Because money is close to our heart. Jesus reminded us that wherever our money was, our heart would be in the same place. Notice what Jesus said. He didn’t say that we put our money where our heart is. He said we put our hearts where our money is. We spend money on the things and people we love. Show me how you spend your money, and I’ll show you your priorities. When people realize that our finances give us a real quick insight into our souls, they get nervous. There’s no getting around the hard truth that the ledger sheet reveals.
Most of us have a lot of anxiety about money. We watch hours of financial news to see if the market is going up or down. We worry about inflation and recession. We want to know if we’ll be able to retire comfortably and whether or not we’ll be able to put our children through college or buy our first home. We worry all the time and the loss of meaning and hope in our world is very telling.
God never intended for us to live this way. When Jesus promises peace, He means freedom from financial anxiety. How does this work?
First of all, the Bible introduces human beings into God’s story as stewards. Being stewards means that nothing belongs to us. We don’t own anything. Everything we have belongs to God. God has entrusted to us a part of His kingdom in order to invest and maximize what has been entrusted to us for the glory and use of the Master. This concept of stewardship impacts every area of our lives. Every husband is a steward of his wife. Every wife is a steward of her husband. Every parent is the steward of their child. We are stewards of our careers and our time.
And yes, we’re stewards of our resources. We are granted success in order to finance the work of God’s kingdom. As God blesses us, we bless others in the name of Jesus. We build hospitals, feed the hungry, and clothe the naked. We do this because we know stuff can’t make us happy. Stuff only makes us happy when we invest it in the work of the kingdom around us.
Stewardship usually involves a discussion about tithing. We talk about tithing because it’s an easy place to start. We get the idea of tithing from Abraham. After God grants Abraham a great military victory, Abraham celebrates by giving a tithe to the priest Melchizedek.
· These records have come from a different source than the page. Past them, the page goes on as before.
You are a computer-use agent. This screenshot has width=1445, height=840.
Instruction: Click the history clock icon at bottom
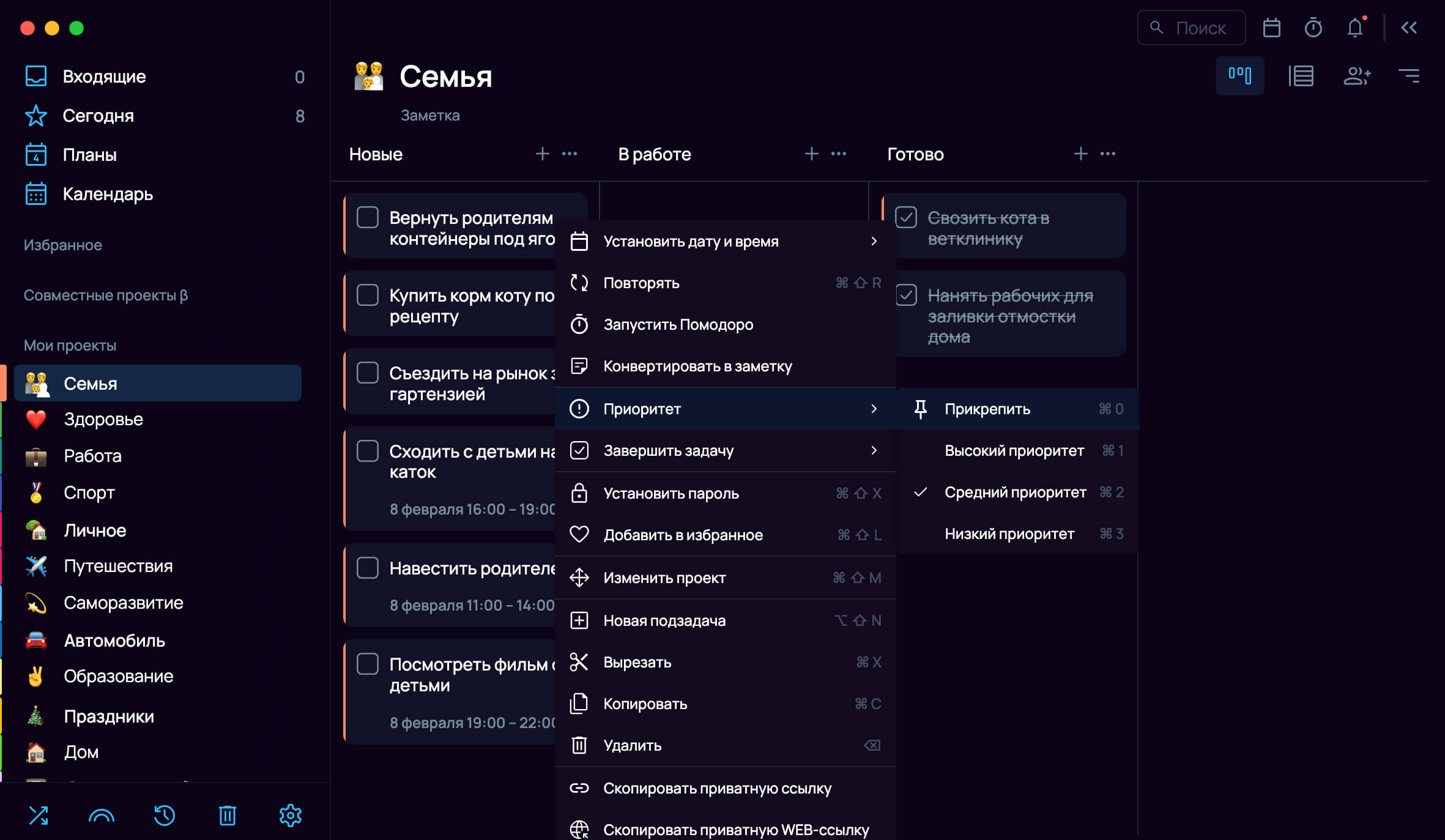point(164,815)
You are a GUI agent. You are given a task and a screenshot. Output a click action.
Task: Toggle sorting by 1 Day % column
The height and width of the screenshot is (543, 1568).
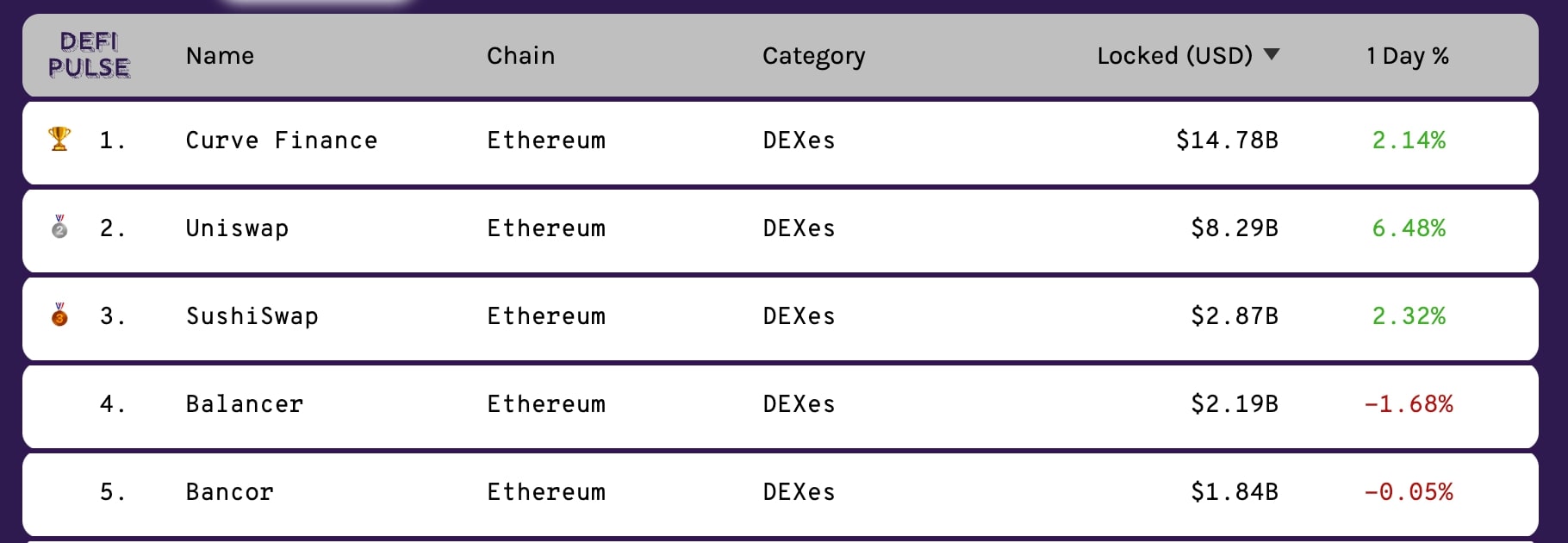click(1406, 55)

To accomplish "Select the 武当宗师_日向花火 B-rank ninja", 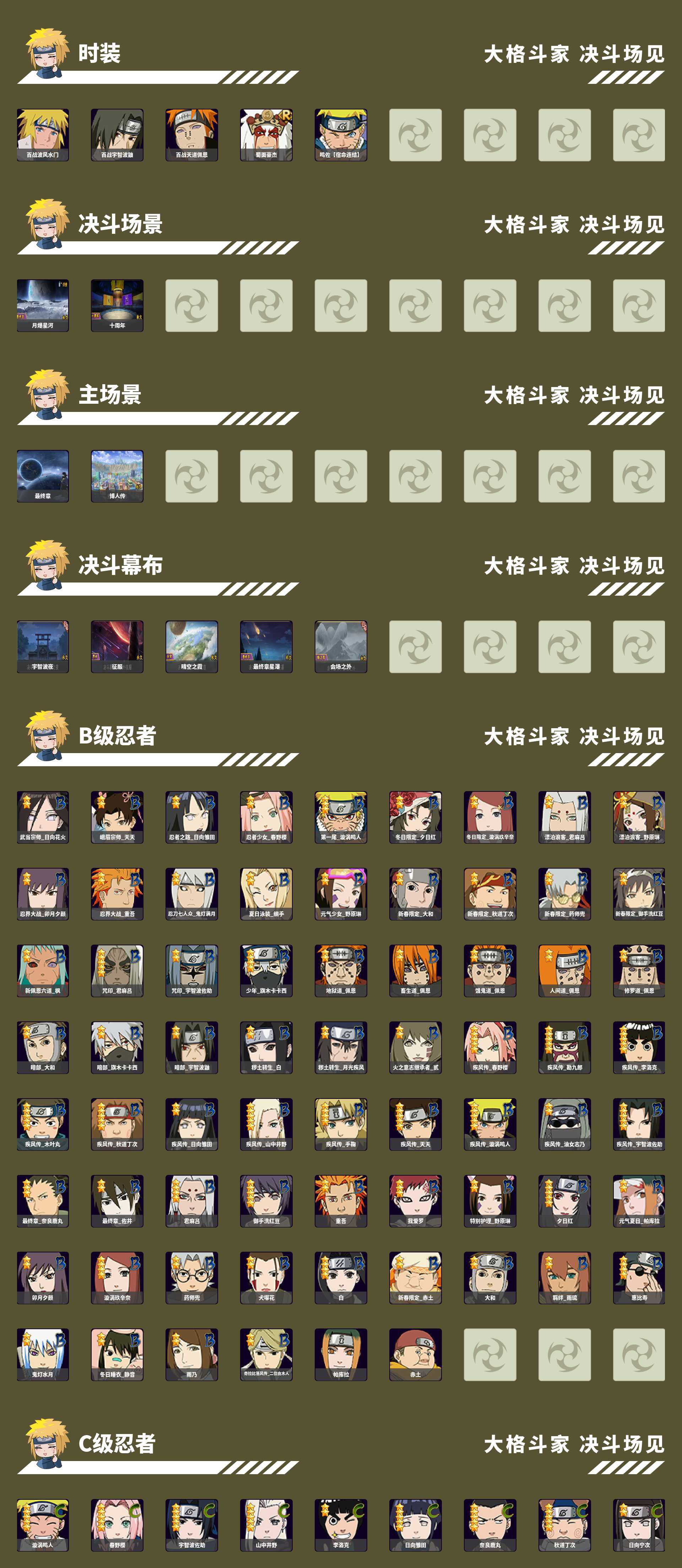I will [43, 817].
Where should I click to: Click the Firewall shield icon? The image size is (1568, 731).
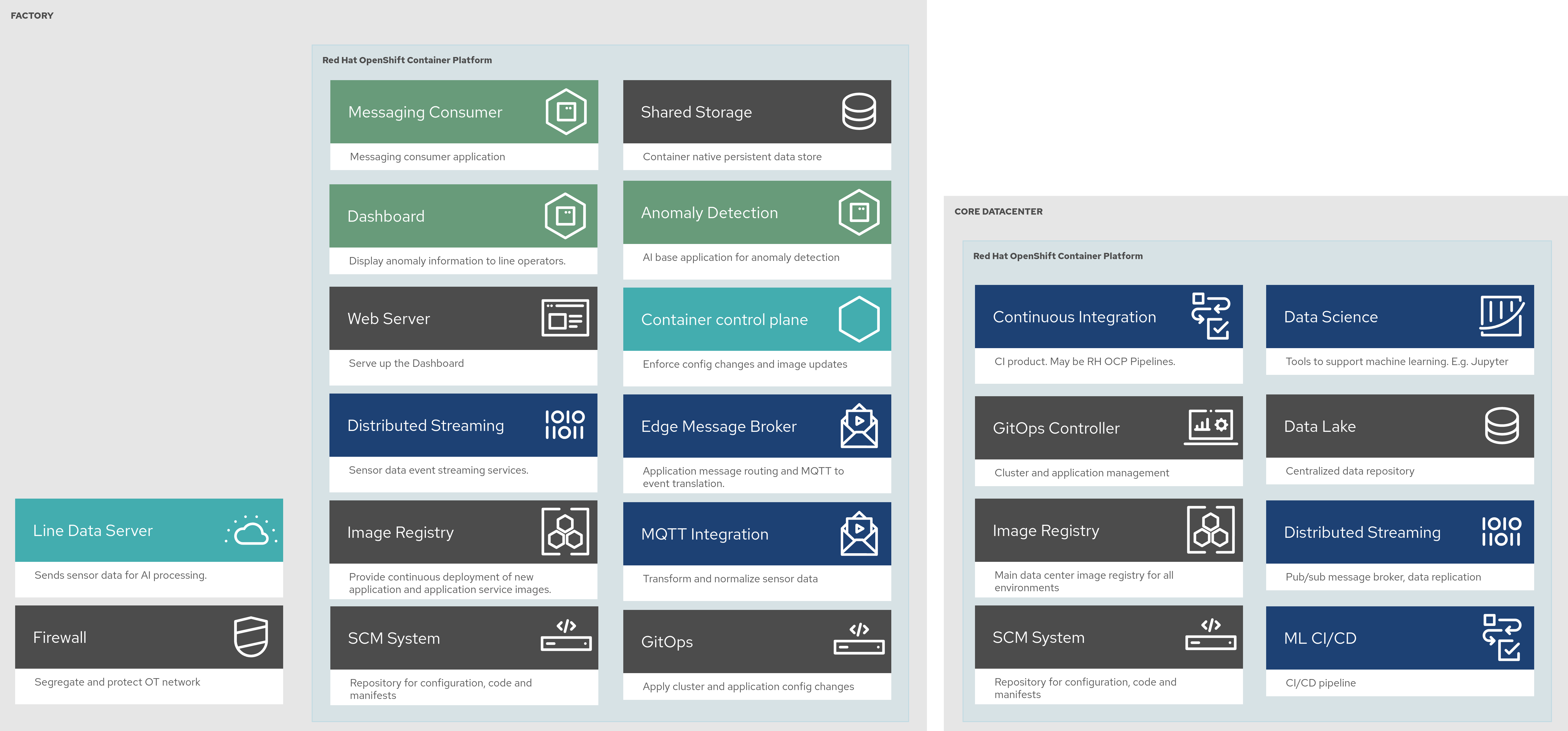pyautogui.click(x=251, y=637)
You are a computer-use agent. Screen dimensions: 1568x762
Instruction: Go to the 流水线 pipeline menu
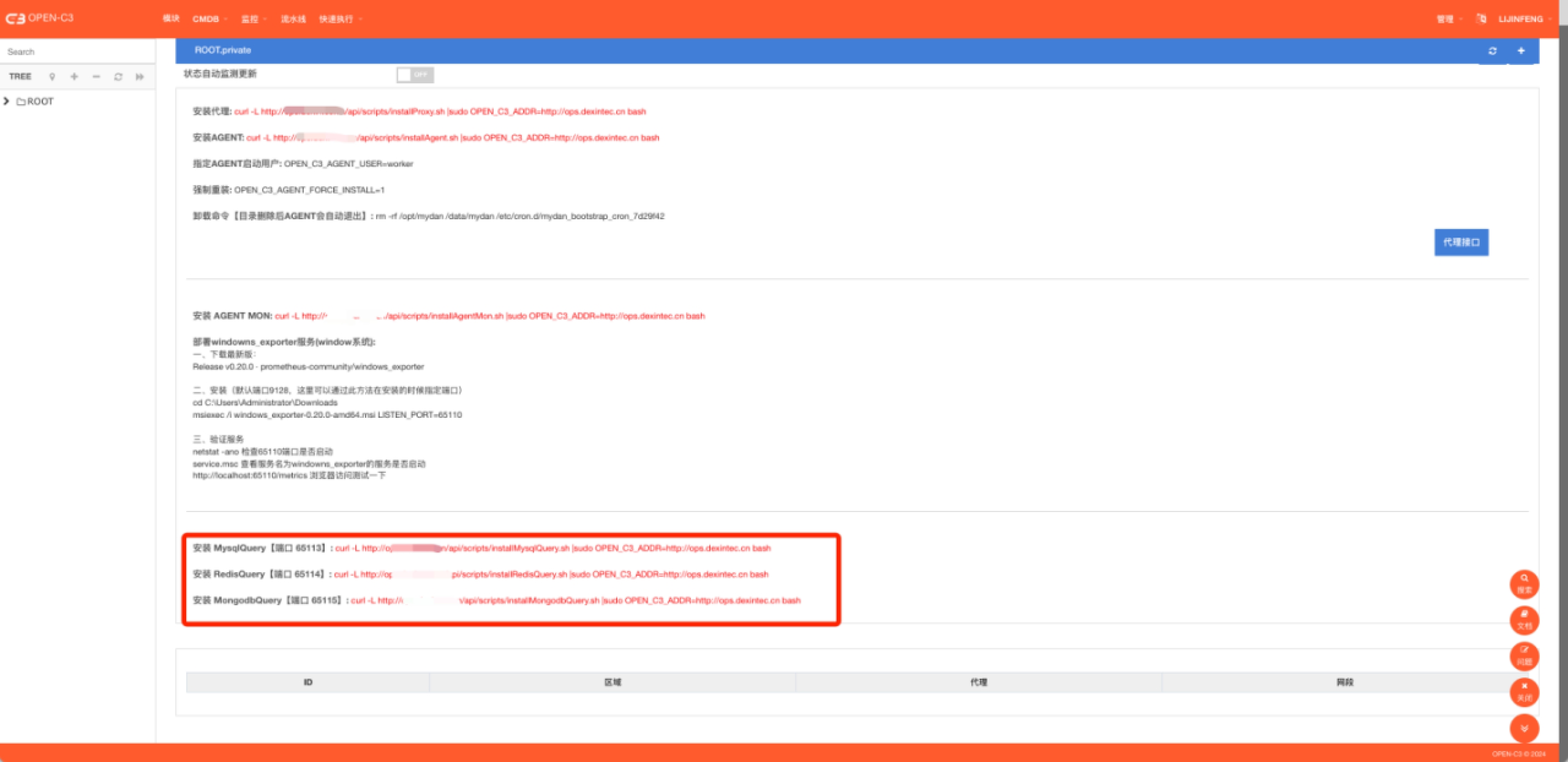pos(293,19)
So, we begin by teaching people to give a tithe of their income to God in celebration of His faithfulness to us.
People will often protest and say tithing isn’t mentioned in the New Testament. It’s not. The standard of giving in the New Testament is the cross. We don’t kneel in front of the cross and negotiate giving ten percent.
Stewardship relieves us of anxiety and worry because we know it’s not our stuff. We know stuff can’t make us happy but the greatest joy stuff can bring is when we’re investing what God has entrusted to us in the mission of His kingdom.
So, sit down with your family budget but look at it in a new way. Don’t worry about how much you make and how much you spend, but find out what kingdom work God wants you to invest in. Then, work your plan backward to see how you can best free up resources to make a kingdom investment.
Our budgets are focused on more than the next 30 days. We’re called to focus God’s resources on eternity.